APIs are sort of like the glue that holds many of the web's most popular platforms together. For example, Facebook's APIs enable the vast number of services, add-ons and other programs that connect to the social network. This is because an API is an application programming interface, and it contains within it the various protocols, frameworks, etc. needed for accessing a specific piece of software.
Another way to think of APIs is as mechanisms for software-to-software communication. In this capacity, they play a similar role to the graphical user interface (GUI) in interactions between humans and software: They are basically mediators. However, APIs themselves do not have GUIs; there are no buttons to press or bars to scroll through. So how can they actually be tested before being put into production?
The Basics of API Operations and Testing
It is common to talk about "API calls" when discussing APIs. The "call" metaphor is helpful in describing how an API operates, i.e., through messages between it and other pieces of software. The Simple Object Access Protocol (SOAP) API for Salesforce.com is a good example here. Calls to it can accomplish several things:
- Querying, adding, updating and deleting data.
- Acquiring metadata about that data.
- Running utilities that help with administrative tasks.
The actual operation of the SOAP API involves using the API to submit service requests to a web service at Force.com. These calls are synchronous, meaning that the client application waits for a response.
Salesforce.com is integrated with numerous programs through its various APIs, including SOAP. When it comes to testing these APIs, or any others, testers are mostly looking to ensure that an API's calls work properly, whether it's a private API that is integrated into an application or a public API that someone might use to locate a radio station, get GPS directions, etc.
"API testing is in many respects like testing software at the user-interface level, only instead of testing by means of standard user inputs and outputs, you use software to send calls to the API, get output and log the system's response," explained Michael Churchman for the Udemy Blog. "Depending on the testing environment, you may use a suite of prepared test applications, but very often, you will wind up writing code specifically to test the API."
One important thing to note with API testing is that is that it is usually white box testing, instead of black box testing. The distinction can be summed up as:
- White box testing: In this form of testing, the tester is concerned with the internal workings of application development and delivery, not just its surface functionality.
- Black box testing: The opposite of white box testing, black box testing is focused solely on a program's functionality and not on details such as what paths are available to its data.
Because APIs are basically like connective tissue between applications, the more comprehensive white box approach makes sense as a way to ensure that the program it is "calling" works properly. So, what would a sample API test contain?
It might consist of a call to the API, along with a way to output and log the results of that call. Because the API belongs to the logic tier of an application — in between the data tier, in which information is stored and retrieved, and the presentation tier, where the GUI is contained — the test should reveal whether the API can successfully handle requests under common conditions.
Everyday "normal" conditions may be first on the list for your API testing regimen.
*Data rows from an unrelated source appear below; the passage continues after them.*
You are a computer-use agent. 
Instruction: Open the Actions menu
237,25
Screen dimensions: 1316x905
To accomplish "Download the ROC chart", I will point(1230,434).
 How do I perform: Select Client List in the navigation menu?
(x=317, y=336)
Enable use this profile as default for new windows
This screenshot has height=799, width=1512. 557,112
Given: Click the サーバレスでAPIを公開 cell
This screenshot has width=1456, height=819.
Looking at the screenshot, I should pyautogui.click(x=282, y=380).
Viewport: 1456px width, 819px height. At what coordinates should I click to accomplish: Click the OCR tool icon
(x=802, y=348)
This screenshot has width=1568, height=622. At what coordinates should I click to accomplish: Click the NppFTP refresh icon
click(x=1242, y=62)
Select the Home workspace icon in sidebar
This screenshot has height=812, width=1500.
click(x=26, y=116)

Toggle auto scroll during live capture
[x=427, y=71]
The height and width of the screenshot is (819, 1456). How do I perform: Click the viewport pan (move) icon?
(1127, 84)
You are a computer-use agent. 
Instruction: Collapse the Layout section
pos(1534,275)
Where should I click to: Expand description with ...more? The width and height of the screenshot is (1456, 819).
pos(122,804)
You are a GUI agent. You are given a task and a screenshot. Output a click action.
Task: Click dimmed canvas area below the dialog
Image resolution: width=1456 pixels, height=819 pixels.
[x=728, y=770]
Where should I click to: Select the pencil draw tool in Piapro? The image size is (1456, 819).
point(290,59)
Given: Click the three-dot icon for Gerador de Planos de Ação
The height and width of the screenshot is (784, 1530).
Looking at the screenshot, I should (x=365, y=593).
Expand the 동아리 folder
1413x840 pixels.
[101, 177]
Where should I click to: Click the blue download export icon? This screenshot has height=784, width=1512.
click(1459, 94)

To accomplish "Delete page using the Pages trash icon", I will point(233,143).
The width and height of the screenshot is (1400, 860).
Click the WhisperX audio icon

If it works well enough in this context, you will likely move on to load testing to see how much demand the API can handle.
Load Testing for APIs
Many APIs handle massive numbers of requests even on a minute-to-minute basis, which explains why major platforms such as Twitter and Salesforce.com enforce rate limits to reduce strain on their services. Even if your API never reaches that scale, you will want to verify its ability to process large and sometimes unusual requests.
To do so, you might start by checking its capabilities in handling:
- Large amounts of incoming/outgoing data.
- Long strings and numbers.
- Non-ASCII characters and double-byte fonts.
- Real-time data streams (if applicable).
- Badly formatted or corrupted data.
Ultimately, you will want to make sure the API is easy to access and use, works as expected and facilitates developer productivity. Getting the API right makes the overall security and compliance testing of an application much simpler, as you are verifying that data is only passing through a thoroughly verified interface (i.e., the API). Using a test management solution can support your API testing processes from start to finish.